Element and text position data:

┌──

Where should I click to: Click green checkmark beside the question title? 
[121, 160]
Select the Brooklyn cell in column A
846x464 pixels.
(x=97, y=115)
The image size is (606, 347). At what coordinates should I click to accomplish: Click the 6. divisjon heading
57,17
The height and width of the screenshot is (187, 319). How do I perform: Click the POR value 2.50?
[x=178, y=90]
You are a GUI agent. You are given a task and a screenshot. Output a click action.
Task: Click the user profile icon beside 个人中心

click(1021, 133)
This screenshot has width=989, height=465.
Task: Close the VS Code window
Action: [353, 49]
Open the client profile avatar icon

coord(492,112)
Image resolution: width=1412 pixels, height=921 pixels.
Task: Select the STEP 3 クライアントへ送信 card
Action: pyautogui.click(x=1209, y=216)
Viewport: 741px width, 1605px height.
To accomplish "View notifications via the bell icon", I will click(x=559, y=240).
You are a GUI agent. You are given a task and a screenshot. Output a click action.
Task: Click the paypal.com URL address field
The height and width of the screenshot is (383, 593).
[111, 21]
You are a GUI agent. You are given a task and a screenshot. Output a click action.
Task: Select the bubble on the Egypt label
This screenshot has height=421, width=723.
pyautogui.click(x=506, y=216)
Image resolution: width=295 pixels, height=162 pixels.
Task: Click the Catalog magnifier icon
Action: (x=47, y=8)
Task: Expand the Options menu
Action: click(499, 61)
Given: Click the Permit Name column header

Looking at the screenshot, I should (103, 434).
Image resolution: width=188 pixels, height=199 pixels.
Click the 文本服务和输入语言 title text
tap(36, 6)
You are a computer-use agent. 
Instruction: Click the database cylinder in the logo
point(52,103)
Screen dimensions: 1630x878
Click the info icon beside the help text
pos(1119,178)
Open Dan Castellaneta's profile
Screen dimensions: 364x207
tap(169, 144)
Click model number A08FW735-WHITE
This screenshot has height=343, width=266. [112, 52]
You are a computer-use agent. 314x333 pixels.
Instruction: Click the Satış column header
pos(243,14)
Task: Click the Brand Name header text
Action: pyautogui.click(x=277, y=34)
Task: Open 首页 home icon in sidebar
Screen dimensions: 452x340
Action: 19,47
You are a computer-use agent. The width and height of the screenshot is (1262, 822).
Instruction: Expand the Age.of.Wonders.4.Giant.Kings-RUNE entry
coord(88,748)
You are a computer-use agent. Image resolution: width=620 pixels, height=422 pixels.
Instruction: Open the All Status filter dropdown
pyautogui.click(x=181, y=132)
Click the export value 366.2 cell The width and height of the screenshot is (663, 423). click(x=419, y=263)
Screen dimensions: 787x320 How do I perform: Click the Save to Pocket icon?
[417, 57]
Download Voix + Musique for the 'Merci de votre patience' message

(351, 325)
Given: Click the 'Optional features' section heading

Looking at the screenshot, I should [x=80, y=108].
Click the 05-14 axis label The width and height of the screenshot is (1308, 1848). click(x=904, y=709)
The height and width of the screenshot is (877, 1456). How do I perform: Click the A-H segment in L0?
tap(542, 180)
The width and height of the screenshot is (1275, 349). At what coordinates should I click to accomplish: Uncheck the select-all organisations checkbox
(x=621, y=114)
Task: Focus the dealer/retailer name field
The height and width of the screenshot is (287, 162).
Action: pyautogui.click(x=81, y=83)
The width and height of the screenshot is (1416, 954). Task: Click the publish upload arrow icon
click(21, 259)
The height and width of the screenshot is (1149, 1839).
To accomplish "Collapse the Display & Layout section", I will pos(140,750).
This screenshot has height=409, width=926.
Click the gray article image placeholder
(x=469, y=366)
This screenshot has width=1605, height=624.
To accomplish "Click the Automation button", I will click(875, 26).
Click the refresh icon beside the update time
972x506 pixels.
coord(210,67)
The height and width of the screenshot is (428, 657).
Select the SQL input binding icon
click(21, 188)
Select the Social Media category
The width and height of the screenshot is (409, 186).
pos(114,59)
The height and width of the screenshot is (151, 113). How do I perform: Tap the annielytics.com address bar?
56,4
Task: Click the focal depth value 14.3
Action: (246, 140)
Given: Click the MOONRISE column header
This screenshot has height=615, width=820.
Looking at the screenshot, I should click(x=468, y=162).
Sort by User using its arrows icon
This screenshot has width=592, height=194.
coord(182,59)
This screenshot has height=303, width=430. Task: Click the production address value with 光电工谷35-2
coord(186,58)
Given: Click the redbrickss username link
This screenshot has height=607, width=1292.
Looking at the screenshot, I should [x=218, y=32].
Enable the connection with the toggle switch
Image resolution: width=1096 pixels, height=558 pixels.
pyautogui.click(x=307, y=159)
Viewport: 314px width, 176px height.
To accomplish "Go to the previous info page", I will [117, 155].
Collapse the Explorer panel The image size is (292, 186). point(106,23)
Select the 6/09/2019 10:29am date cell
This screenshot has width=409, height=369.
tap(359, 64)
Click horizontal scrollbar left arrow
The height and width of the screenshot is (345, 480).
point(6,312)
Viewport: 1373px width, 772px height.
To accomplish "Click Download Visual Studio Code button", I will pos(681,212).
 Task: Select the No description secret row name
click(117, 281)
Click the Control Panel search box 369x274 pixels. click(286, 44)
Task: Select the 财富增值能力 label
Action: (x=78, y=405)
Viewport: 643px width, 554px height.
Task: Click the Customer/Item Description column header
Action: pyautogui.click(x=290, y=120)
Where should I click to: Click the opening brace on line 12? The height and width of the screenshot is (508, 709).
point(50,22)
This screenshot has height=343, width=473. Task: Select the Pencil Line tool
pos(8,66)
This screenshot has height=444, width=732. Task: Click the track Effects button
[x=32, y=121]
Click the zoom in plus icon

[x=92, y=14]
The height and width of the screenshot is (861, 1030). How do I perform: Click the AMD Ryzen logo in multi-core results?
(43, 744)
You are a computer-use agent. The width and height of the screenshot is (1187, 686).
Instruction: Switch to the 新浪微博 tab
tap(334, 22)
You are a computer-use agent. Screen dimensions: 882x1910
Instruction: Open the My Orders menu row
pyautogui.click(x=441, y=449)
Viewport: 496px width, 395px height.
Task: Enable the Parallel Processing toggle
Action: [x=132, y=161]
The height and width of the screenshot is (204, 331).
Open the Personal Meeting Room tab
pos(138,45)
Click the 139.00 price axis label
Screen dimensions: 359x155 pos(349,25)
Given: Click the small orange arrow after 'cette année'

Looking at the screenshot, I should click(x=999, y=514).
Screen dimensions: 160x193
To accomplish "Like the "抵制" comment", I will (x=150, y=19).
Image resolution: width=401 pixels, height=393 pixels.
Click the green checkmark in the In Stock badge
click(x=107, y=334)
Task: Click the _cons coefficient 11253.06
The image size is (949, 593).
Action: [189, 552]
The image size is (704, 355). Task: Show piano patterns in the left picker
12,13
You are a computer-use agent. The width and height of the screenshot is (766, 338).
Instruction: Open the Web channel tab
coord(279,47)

└──

Return the lines above verbatim, beginning at the line that contains "The height and width of the screenshot is (187, 319)." and stopping after the line that contains "Action: pyautogui.click(x=1209, y=216)".

[Response]
The height and width of the screenshot is (187, 319). How do I perform: Click the POR value 2.50?
[x=178, y=90]
You are a GUI agent. You are given a task and a screenshot. Output a click action.
Task: Click the user profile icon beside 个人中心

click(1021, 133)
This screenshot has width=989, height=465.
Task: Close the VS Code window
Action: [353, 49]
Open the client profile avatar icon

coord(492,112)
Image resolution: width=1412 pixels, height=921 pixels.
Task: Select the STEP 3 クライアントへ送信 card
Action: pyautogui.click(x=1209, y=216)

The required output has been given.